The new strategic plan builds on some of the emphases of Baylor 2012—the 10-year plan that aspired to make the school “a top-tier university” while strengthening its Christian commitment.
Implementation of Baylor 2012 prompted controversy. Supporters applauded its emphasis on the integration of faith and learning. Critics asserted it elevated research at the expense of classroom teaching and stressed conformity to evangelical Christian beliefs without giving due consideration to historic Baptist principles and freedom of conscience.
The introduction to the draft of the new strategic plan stresses the conviction that “not only can a Baptist heritage inform a Protestant, free-church approach to life, it can also inform the life of the mind.”
The plan for the next 10 years will be characterized by “renewed energy and creativity,” the draft states, and it is intended to be “a dynamic roadmap for (Baylor’s) future, providing direction without dictating specific action.”
“Building on our standing as a national research university, we set as our goal the continued integration of faith and reason, cultivating wisdom that transforms the lives of our students, guides our work in the community, and enhances the contributions we make to address the significant challenges facing our world,” it says.
Prior to drafting the new strategic plan, Baylor broadly solicited ideas and recommendations. Faculty, staff and students submitted 165 input forms, and 299 people submitted input through a form on the Internet. The university also held 19 listening sessions in 16 cities. A 23-member team of faculty, staff and students then coded, analyzed and synthesized the input, summarizing it according to 12 strategic themes.
The strategic plan draft, approved by the Baylor board of regents at its November meeting, has been posted on the university’s website and published in its magazine with a request for feedback from the school’s various constituencies. Baylor President Ken Starr and his executive council then will develop the final strategic plan regents will consider at their May 2012 meeting.

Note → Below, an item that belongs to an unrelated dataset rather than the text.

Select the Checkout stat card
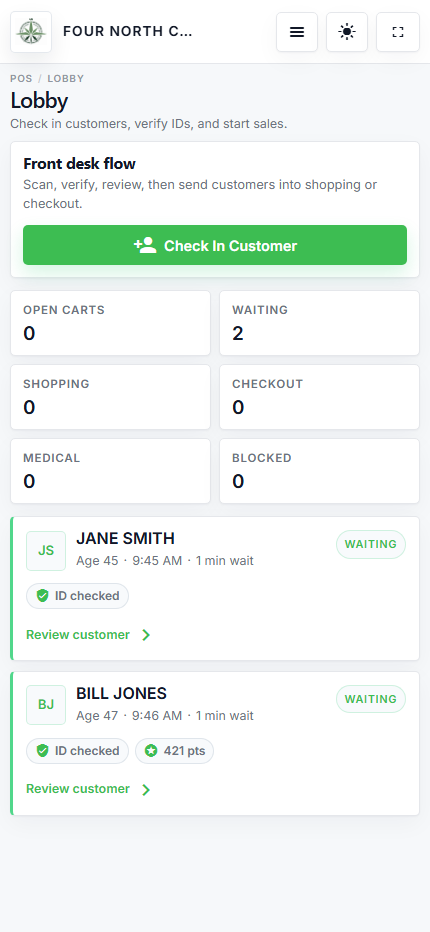The image size is (430, 932). (319, 397)
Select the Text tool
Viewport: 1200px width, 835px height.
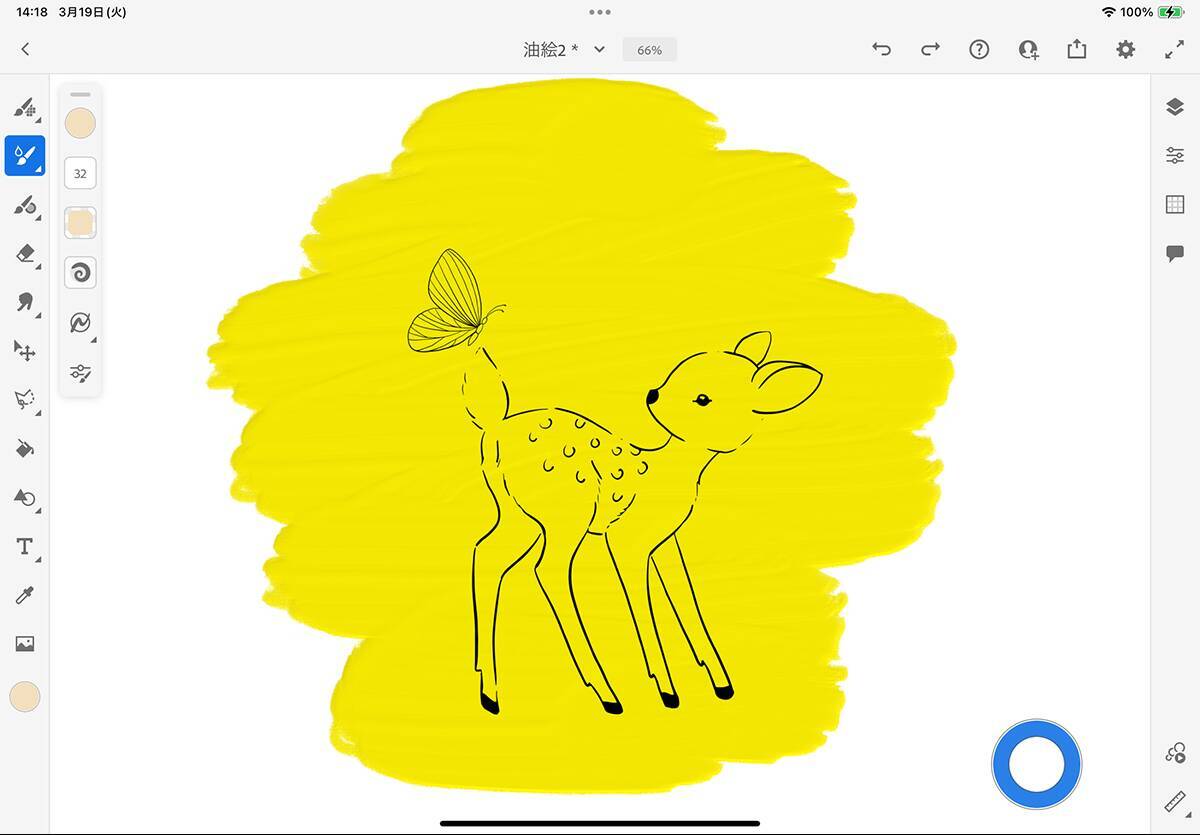(25, 547)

“As a community, we have many things to consider as the sun sets on Baylor 2012, and we look to the dawn of an emerging plan that will illuminate our path over the course of the next decade. But we won't be spending time, as so many other institutions do, arguing over our institutional identity,” Starr said.

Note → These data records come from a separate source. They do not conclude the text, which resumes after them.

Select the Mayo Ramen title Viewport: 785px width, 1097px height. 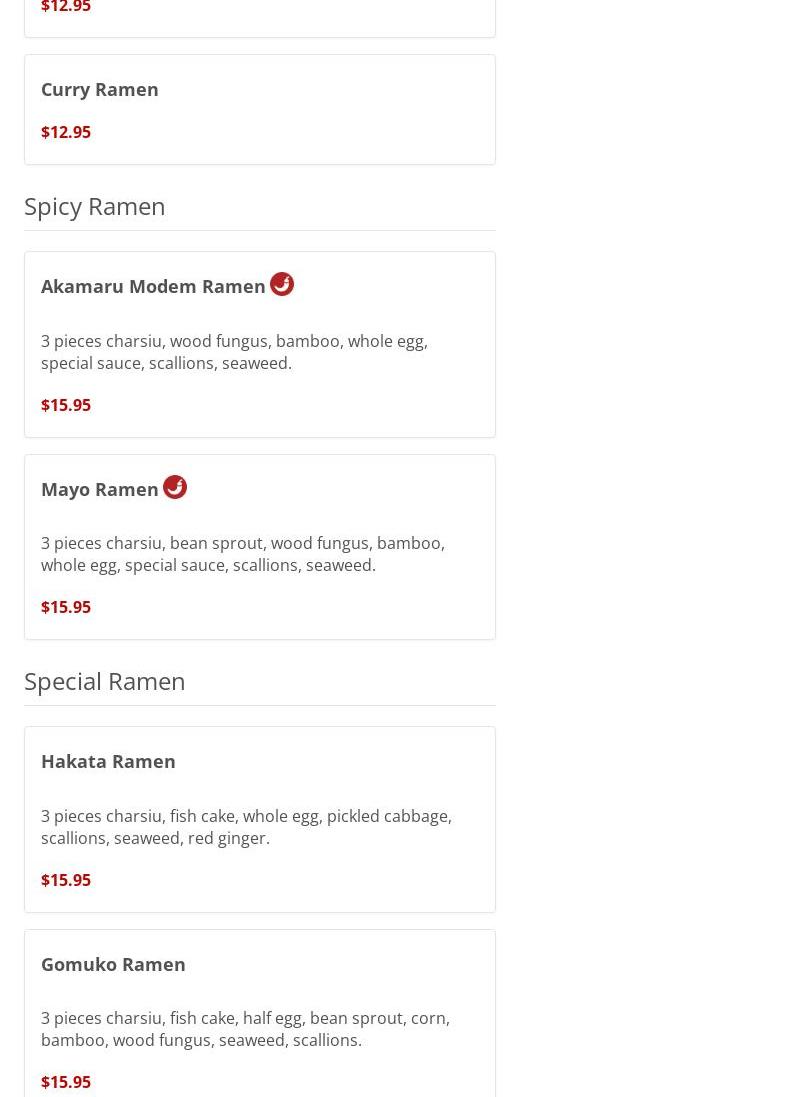99,489
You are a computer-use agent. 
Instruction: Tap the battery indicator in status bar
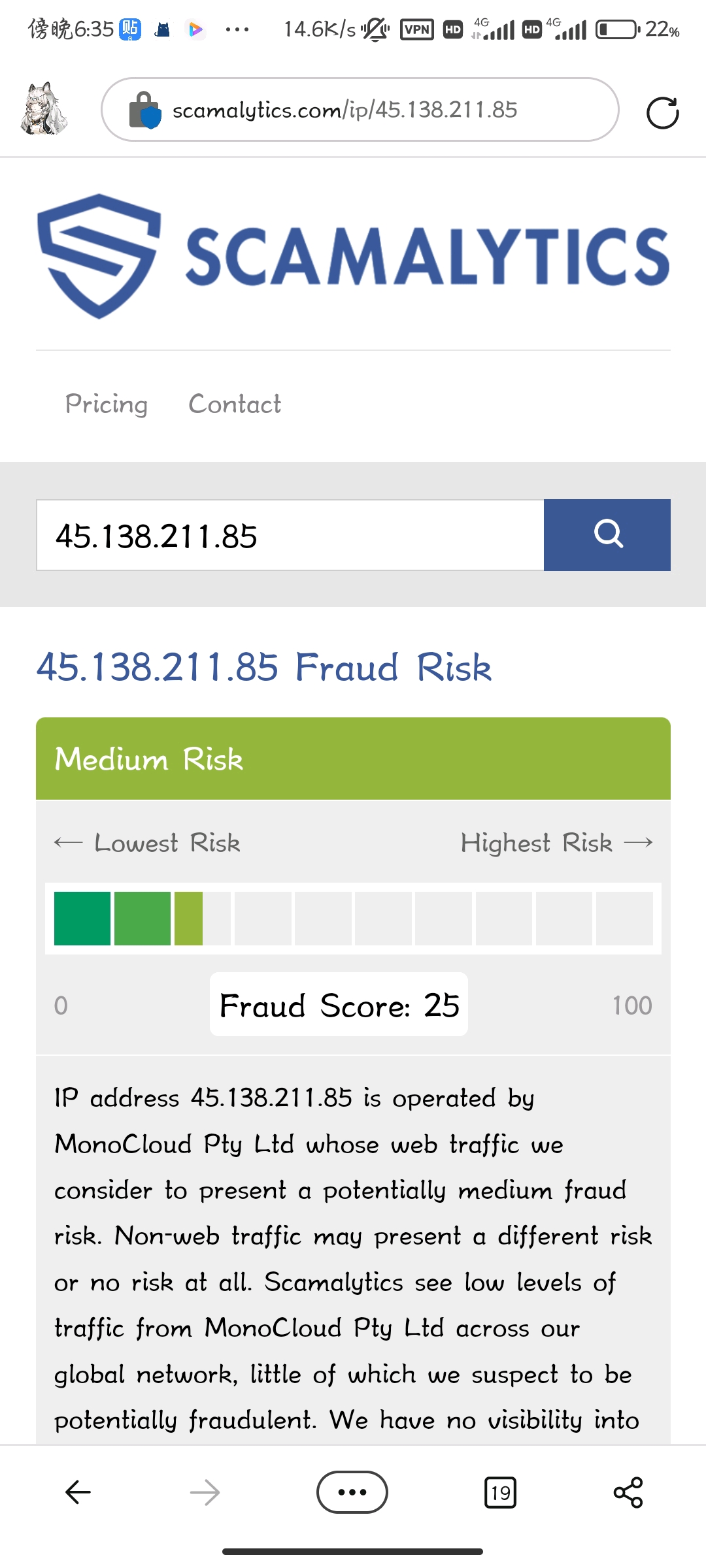click(618, 29)
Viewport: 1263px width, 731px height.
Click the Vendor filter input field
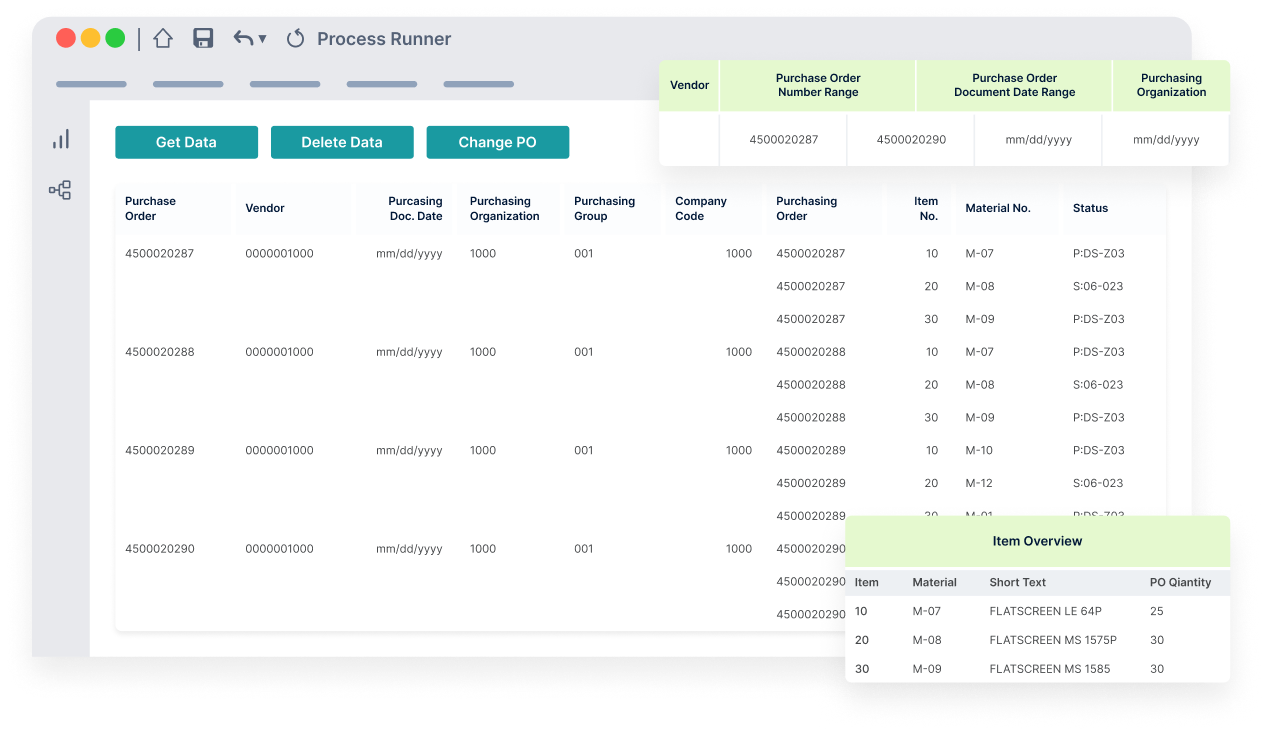689,140
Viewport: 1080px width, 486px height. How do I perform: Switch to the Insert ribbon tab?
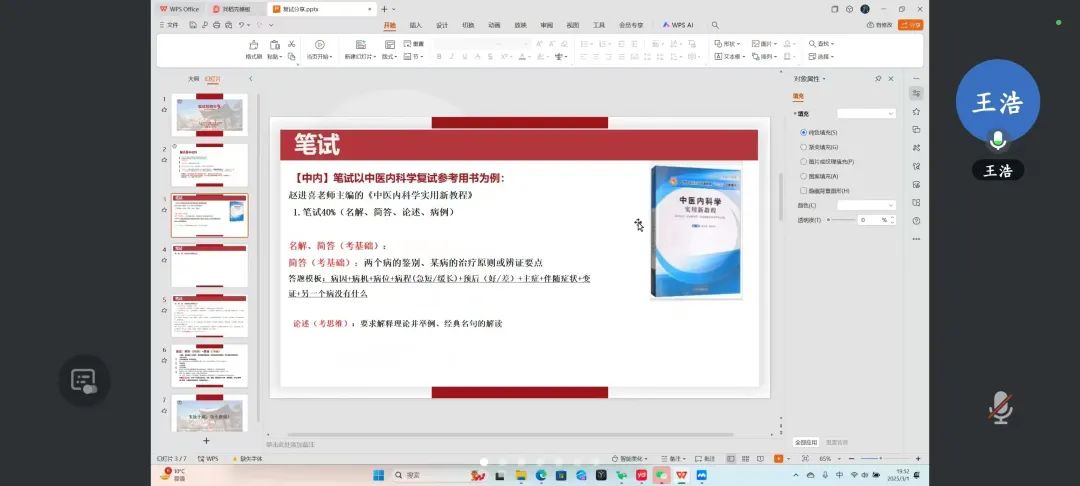tap(415, 25)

“At Baylor, we know who we are, and the things that matter to us are clearly stated in our mission statement as well as the foundational assumptions, core convictions and unifying academic themes which inspired Baylor 2012. These bold and clear statements declare both what we have been and what we will be as an institution in the future.”

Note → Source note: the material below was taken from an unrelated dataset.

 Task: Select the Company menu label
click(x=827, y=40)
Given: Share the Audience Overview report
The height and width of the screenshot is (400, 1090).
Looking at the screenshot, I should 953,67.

The draft includes six broad “aspirational statements” that Baylor will be a place where:
• “Academic excellence and transformational educational experiences ignite leadership potential, increasing our students’ desire for wisdom, understanding of calling, and preparation for service in an interconnected global society.”
• “Research discoveries illuminate solutions to significant challenges confronting our world and where creative endeavors reflect the breadth of God’s creation.”
• “Christian faith inspires a desire to address systemic problems facing our community, both local and global.”
• “The dedication of alumni and friends fuels an enthusiasm that advances Baylor through continuing engagement and philanthropy.”
• “The value generated by and derived from a Baylor experience is supported through a diversity of revenues and judicious stewardship of our resources.”
• “Commitment to excellence in all things cultivates a university community dedicated to improvement of self and service to others, to stewardship of our physical spaces, and to demonstrating outstanding quality and character in every area of university life.”